[Saved data entries]
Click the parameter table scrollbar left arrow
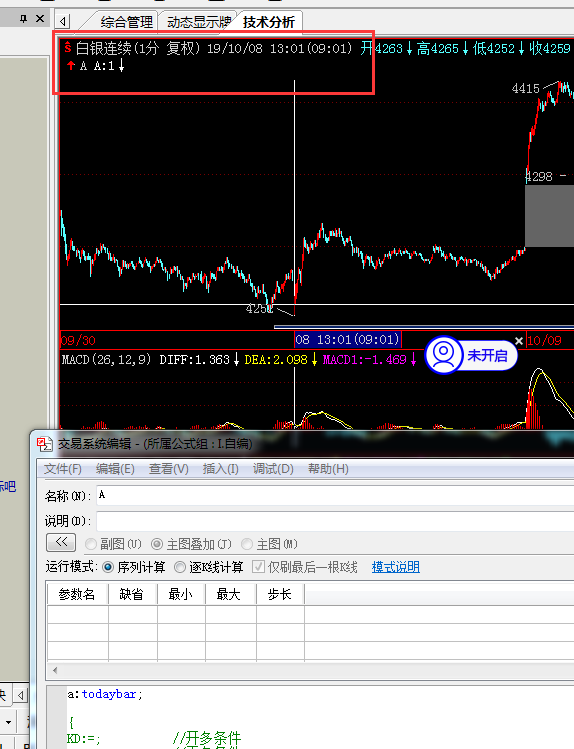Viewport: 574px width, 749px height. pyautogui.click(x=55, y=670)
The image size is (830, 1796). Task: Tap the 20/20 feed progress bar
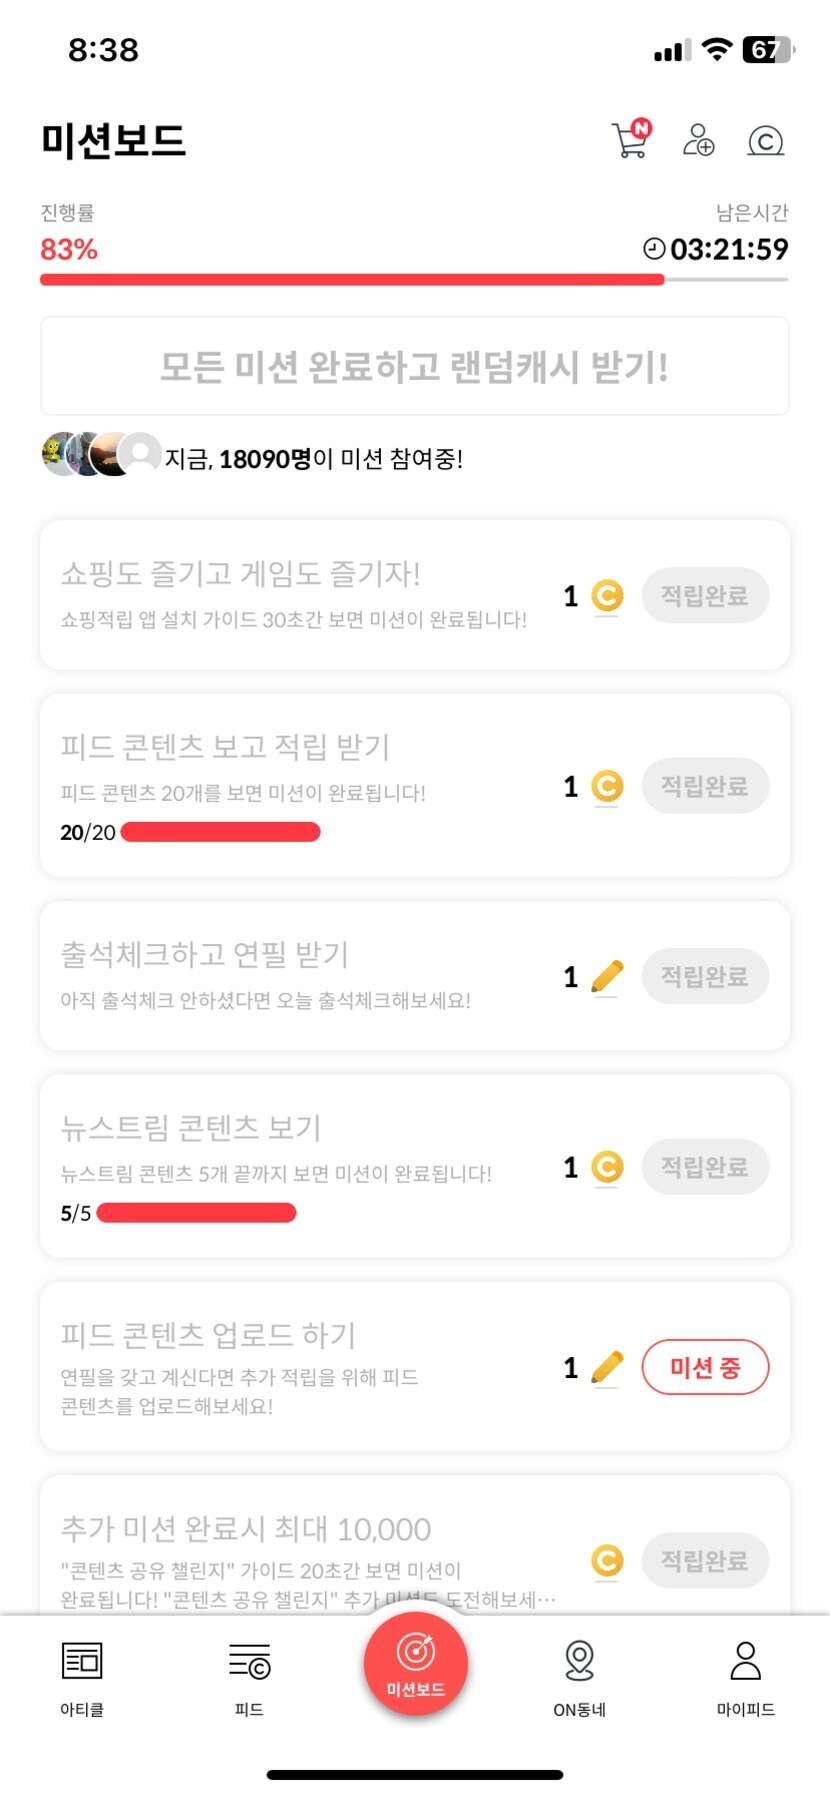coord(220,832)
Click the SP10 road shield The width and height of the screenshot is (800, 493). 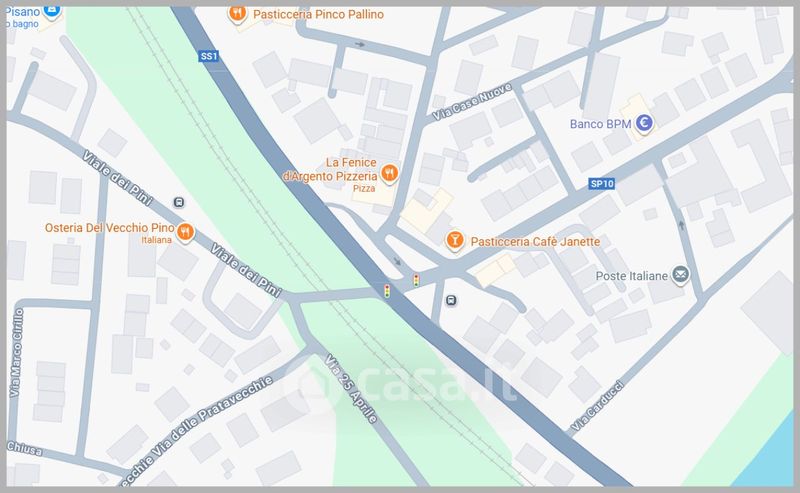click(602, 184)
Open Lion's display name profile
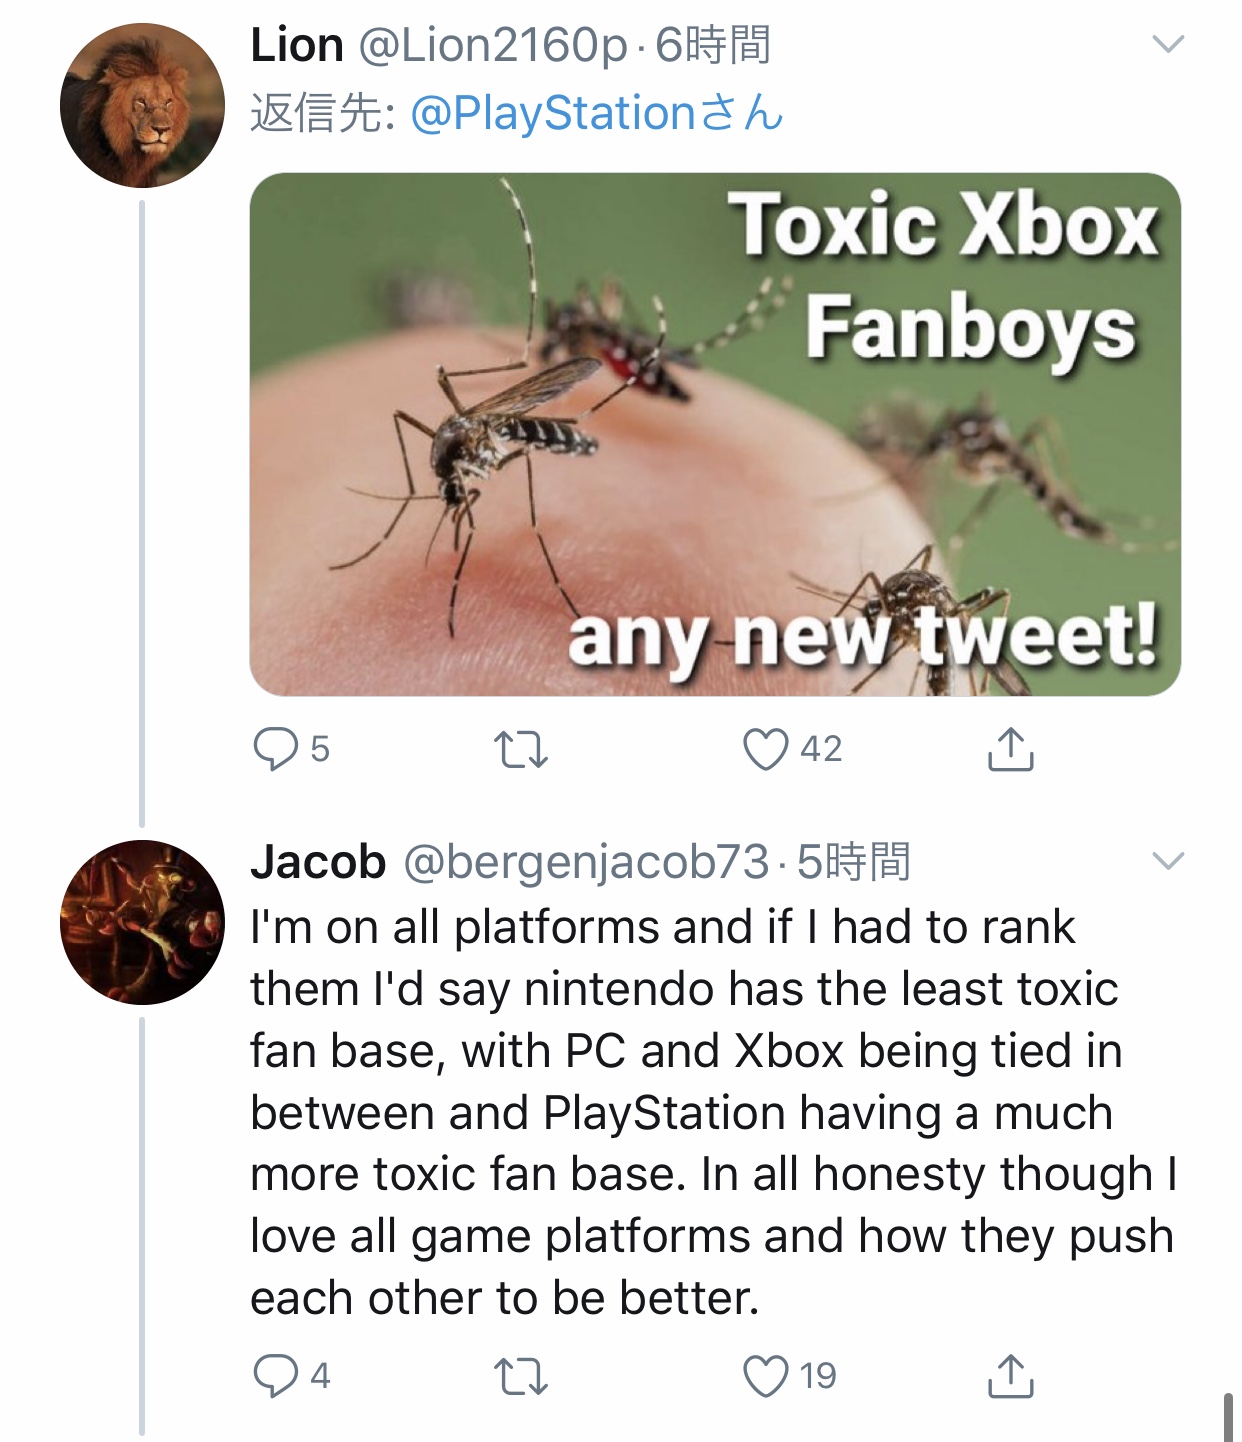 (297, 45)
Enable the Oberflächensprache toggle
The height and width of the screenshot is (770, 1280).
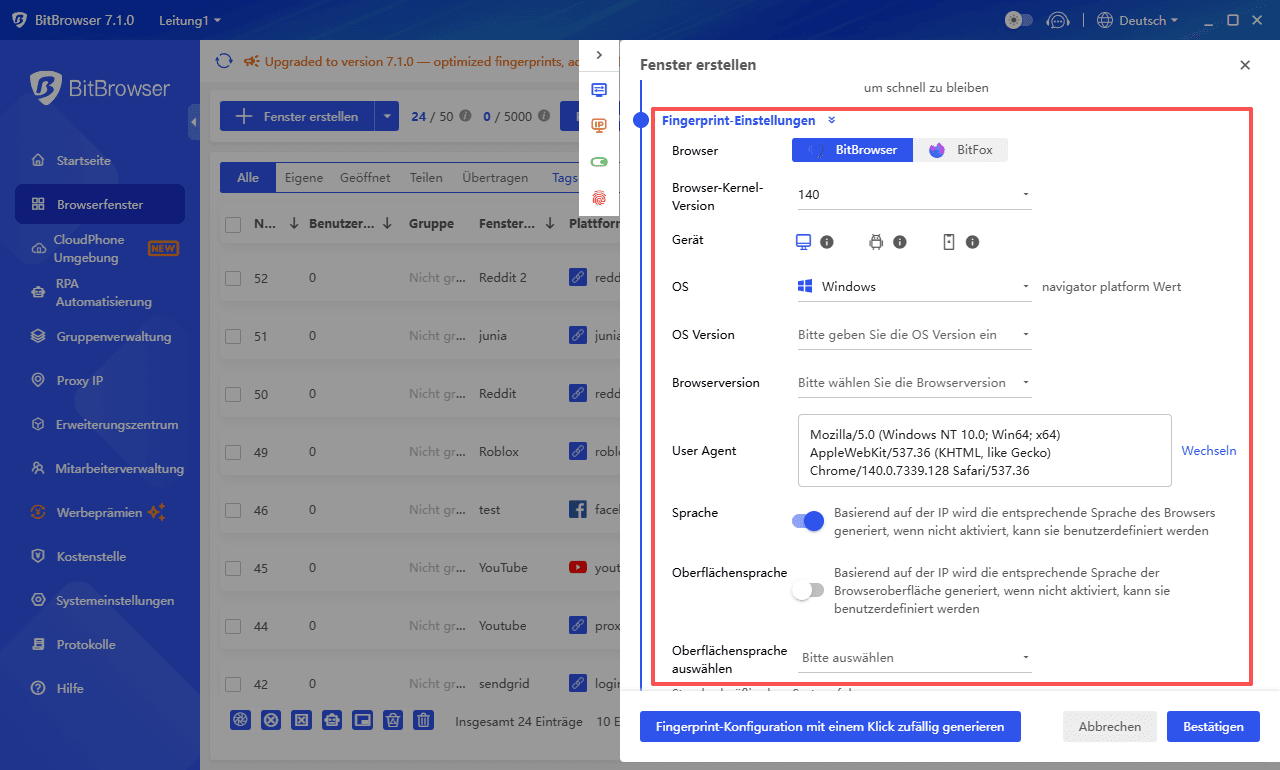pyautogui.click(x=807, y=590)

* _Task description_: Each line from the one containing "Enable the Oberflächensprache toggle" through the last line above should be retyped exactly, and no other line. Any picture is to be left out.

* _Result of this task_:
Enable the Oberflächensprache toggle
The height and width of the screenshot is (770, 1280).
pyautogui.click(x=807, y=590)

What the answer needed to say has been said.